We've had ExpressionEngine installs penetration tested in the past, most recently by the Security Operations team at one of the world's largest technology companies. The key takeaway was that the vast majority of issues were found in third-party add-ons. There were a few issues with ExpressionEngine itself; some of them were fixed in more recent versions of EE.

Many of the remaining EE issues and most of the add-on issues were only accessible via control panel URLs. In some cases, only to logged-in admins. I'm not sure if this is a vulnerability condition for you or if your architecture assumes that admins can be trusted and/or locks the control panel files down behind a firewall.
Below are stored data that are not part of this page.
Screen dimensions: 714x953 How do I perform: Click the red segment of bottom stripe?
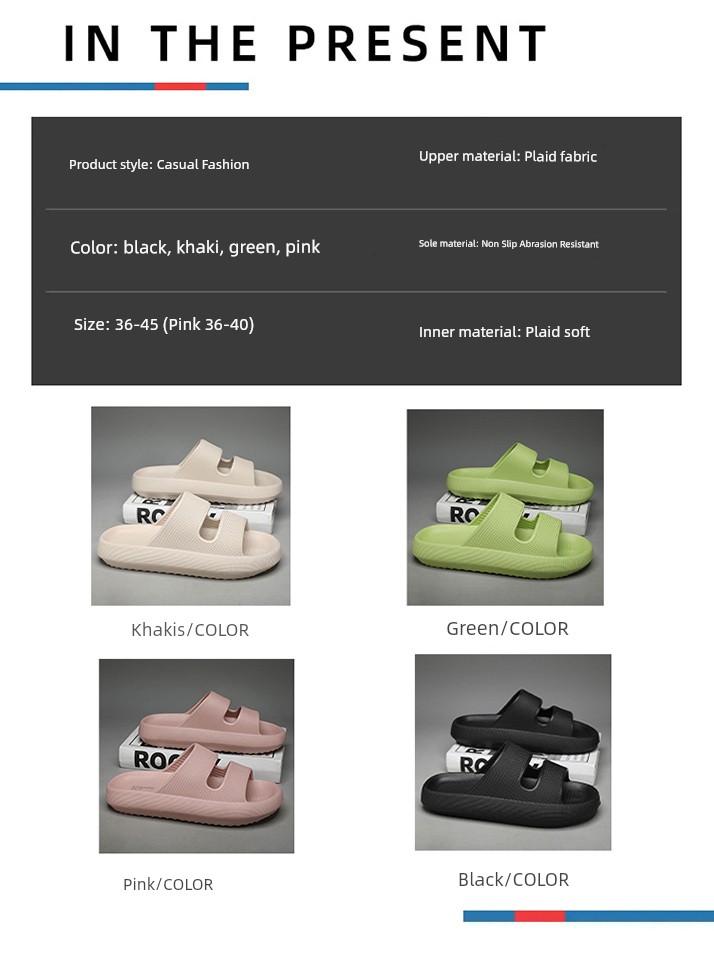(540, 916)
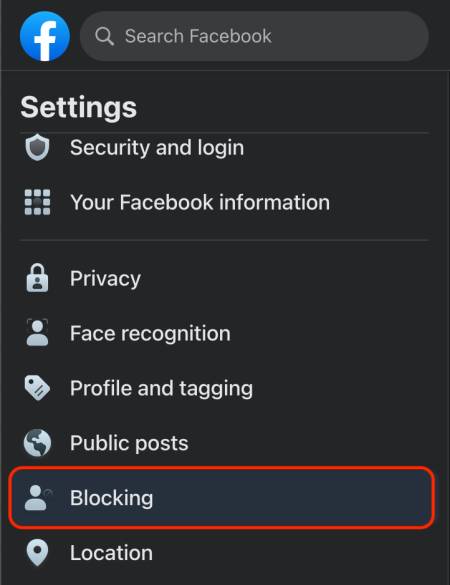Viewport: 450px width, 585px height.
Task: Click the Blocking person icon
Action: [38, 498]
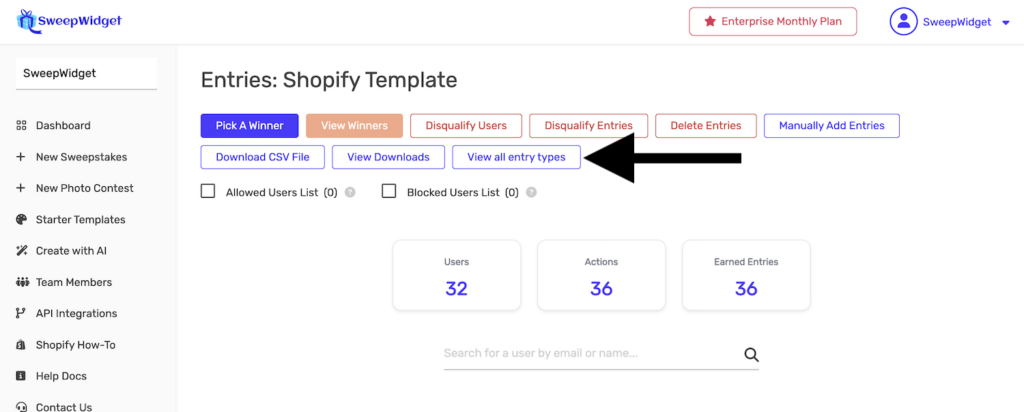Open the SweepWidget account dropdown arrow
This screenshot has width=1024, height=412.
click(1006, 22)
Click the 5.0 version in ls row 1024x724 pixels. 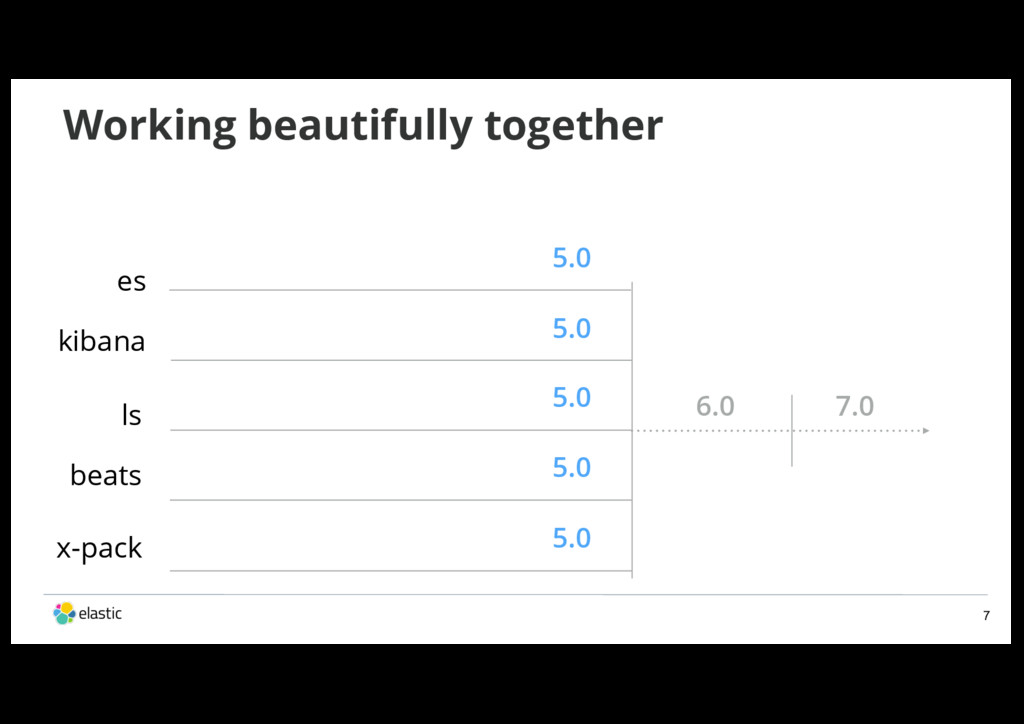click(x=571, y=398)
In our case, we hardened the control panel folder in a few ways, including by requiring external OAuth authorization before a session is even started.

It's also worth noting that you're very likely to introduce SQLi and XSS vulnerabilities in your own code. Make sure you're fully testing all get/post params, escaping when displaying user-supplied data, etc.... I'm happy to elaborate if it's helpful!

  • can you say more about how you require OAuth? Is it totally external to EE (or, even PHP), where all access to CP URLs is blocked until the external login is passed? Or, is it another login layer added to the EE CP?
    – Jay F
    Commented Sep 3, 2013 at 23:31
  • @JayF We extended the native EE session class to require an authorized OAuth login before a control panel session is allowed to start. Basically, if you don't have an active EE session, and try to access the EE control panel login, we redirect you to an external OAuth flow. If you authenticate through that flow and the verified user information matches specific criteria we're looking for, we log you in and start an EE control panel session.
    – Matt
    Commented Sep 4, 2013 at 4:42
  • thanks for the additional details. So it's two-factor authentication -- very smart.